Prompt: Find the word "column" in the data. Return every line where it appears.

Exercise inputs:
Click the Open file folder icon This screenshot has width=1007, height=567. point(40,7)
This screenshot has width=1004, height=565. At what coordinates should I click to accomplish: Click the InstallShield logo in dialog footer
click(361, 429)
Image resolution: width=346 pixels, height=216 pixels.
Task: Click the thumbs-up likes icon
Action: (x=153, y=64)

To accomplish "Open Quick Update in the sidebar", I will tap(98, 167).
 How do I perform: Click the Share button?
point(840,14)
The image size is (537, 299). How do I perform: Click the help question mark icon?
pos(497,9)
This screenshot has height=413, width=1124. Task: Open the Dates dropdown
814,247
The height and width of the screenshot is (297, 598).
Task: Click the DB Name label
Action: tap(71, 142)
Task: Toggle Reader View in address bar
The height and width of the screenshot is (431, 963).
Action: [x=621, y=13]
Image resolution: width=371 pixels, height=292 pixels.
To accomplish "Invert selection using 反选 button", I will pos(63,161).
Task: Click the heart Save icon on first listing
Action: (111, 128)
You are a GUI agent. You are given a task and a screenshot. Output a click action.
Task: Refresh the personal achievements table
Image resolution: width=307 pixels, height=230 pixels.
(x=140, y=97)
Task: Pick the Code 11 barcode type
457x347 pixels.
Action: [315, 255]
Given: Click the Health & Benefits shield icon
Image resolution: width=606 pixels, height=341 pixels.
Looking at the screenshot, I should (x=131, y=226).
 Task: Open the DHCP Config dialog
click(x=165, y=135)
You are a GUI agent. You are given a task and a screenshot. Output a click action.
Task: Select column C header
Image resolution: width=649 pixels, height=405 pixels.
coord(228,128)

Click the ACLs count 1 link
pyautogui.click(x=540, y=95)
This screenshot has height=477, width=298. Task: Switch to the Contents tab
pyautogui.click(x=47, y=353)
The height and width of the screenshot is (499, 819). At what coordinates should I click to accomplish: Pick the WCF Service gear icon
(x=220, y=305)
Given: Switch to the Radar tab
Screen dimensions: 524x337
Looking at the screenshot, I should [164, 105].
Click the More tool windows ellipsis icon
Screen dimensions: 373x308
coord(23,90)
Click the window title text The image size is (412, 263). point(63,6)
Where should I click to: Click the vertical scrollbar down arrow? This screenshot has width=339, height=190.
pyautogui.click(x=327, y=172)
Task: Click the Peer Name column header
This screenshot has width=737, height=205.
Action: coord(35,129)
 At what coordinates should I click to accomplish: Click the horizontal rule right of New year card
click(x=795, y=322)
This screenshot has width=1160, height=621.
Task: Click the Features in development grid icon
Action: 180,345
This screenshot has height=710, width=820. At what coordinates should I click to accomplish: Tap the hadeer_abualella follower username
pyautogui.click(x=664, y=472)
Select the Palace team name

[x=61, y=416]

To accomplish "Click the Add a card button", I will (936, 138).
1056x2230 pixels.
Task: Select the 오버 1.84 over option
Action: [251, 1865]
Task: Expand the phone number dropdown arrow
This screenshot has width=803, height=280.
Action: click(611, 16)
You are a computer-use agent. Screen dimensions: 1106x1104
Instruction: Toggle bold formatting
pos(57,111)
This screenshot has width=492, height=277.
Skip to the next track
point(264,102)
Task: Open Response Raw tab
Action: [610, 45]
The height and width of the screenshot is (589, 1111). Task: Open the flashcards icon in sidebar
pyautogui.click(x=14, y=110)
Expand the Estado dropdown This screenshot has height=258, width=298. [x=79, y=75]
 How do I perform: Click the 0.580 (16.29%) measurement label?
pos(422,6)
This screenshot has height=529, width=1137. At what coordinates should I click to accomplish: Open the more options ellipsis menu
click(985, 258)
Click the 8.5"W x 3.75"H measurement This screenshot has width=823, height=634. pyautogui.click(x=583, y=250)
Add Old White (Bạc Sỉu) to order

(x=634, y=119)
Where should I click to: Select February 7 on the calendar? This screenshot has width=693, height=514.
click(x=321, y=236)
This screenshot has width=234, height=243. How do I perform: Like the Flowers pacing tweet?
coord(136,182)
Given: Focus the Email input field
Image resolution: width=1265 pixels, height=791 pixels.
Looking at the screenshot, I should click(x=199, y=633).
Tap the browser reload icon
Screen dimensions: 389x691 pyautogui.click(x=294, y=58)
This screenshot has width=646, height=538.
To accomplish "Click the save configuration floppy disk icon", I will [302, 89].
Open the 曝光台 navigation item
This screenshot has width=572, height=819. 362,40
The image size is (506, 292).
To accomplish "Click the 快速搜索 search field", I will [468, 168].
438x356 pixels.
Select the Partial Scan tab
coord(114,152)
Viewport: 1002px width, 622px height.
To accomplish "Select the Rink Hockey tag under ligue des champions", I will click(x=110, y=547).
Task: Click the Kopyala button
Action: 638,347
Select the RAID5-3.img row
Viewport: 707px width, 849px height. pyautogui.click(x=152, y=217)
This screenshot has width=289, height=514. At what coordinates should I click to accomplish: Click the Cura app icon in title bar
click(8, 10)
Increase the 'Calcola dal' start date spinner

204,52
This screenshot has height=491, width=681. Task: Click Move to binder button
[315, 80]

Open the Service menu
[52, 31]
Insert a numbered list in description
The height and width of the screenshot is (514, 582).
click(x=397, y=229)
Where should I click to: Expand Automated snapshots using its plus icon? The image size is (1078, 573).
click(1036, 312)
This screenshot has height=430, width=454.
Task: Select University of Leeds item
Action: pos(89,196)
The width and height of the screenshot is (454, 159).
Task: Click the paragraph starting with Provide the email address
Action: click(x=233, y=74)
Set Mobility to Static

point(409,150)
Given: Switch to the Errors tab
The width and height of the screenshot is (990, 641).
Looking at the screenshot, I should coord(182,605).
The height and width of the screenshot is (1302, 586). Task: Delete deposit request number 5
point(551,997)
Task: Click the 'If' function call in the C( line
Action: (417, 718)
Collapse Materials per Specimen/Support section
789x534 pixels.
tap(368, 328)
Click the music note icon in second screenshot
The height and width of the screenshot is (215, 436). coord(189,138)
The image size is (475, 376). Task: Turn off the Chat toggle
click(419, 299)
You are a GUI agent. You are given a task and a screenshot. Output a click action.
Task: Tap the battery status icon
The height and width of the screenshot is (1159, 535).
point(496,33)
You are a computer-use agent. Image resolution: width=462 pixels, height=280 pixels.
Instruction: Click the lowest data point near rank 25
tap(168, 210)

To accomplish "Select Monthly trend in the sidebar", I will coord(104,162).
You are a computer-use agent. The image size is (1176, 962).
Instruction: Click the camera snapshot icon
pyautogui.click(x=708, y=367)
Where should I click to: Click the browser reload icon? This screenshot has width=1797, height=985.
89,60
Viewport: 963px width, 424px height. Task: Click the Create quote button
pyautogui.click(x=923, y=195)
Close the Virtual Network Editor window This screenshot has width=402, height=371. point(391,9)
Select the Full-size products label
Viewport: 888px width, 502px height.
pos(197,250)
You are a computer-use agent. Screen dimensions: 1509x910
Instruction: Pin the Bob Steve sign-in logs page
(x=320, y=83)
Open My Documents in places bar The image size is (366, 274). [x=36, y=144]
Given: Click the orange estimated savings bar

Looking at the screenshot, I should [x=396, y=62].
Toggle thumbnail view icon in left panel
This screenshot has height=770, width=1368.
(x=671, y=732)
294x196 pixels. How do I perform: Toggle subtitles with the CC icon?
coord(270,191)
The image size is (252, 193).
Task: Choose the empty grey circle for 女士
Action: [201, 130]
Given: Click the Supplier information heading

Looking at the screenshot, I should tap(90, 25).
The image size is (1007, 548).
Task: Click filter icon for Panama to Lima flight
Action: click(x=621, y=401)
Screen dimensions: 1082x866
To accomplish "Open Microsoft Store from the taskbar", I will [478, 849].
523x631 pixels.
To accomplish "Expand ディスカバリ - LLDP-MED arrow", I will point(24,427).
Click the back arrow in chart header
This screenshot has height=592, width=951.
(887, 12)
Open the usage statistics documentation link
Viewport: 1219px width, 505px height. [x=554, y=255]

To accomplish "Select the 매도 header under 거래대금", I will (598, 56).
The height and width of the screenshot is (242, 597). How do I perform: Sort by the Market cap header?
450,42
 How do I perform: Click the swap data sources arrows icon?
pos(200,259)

Answer to this exercise:
Task: Select column C header
Task: Click the Peer Name column header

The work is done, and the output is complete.